A verbatim transcript of the lines below, starting at the first and ending with the one that holds "Task: Click the browser", is what should be produced.

[PROVIDED RECORDS Boundary: Start]

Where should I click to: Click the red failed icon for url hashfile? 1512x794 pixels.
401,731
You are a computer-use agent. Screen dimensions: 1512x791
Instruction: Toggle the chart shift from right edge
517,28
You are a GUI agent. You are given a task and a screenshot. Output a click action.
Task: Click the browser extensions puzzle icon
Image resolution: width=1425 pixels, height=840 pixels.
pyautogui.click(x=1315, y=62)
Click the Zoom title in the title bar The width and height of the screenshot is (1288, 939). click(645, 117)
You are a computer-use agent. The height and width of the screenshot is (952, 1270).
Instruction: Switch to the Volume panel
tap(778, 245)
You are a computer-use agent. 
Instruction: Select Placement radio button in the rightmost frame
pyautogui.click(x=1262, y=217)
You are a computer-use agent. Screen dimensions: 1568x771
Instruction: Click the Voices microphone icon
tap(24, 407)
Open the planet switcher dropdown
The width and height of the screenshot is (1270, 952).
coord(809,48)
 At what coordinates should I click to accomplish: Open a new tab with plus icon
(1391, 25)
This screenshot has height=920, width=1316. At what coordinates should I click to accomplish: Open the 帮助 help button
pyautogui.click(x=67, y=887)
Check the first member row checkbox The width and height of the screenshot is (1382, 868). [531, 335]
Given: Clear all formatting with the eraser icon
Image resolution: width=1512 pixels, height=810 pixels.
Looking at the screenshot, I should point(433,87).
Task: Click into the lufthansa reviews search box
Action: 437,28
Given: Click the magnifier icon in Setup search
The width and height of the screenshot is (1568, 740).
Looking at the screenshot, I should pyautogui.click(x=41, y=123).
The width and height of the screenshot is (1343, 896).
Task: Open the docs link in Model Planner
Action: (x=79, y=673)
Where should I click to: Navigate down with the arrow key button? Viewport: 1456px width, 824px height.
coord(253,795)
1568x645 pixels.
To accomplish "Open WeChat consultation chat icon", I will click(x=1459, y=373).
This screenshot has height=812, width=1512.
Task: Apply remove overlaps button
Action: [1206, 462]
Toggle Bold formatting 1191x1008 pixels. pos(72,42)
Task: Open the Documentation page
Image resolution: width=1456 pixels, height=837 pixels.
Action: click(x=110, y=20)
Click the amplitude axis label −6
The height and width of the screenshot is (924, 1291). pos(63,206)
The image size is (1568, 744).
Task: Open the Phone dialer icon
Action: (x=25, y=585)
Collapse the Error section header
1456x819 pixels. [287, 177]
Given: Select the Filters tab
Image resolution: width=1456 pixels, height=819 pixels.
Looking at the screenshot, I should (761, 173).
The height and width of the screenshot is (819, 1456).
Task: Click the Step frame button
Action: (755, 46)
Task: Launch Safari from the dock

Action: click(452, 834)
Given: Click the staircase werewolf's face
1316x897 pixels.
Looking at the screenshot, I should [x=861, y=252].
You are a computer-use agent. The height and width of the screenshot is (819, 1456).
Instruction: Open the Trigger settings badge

[PROVIDED RECORDS Boundary: End]

WRITTEN ANSWER:
Where should I click to: Click the red failed icon for url hashfile? 1512x794 pixels.
401,731
You are a computer-use agent. Screen dimensions: 1512x791
Instruction: Toggle the chart shift from right edge
517,28
You are a GUI agent. You are given a task and a screenshot. Output a click action.
Task: Click the browser extensions puzzle icon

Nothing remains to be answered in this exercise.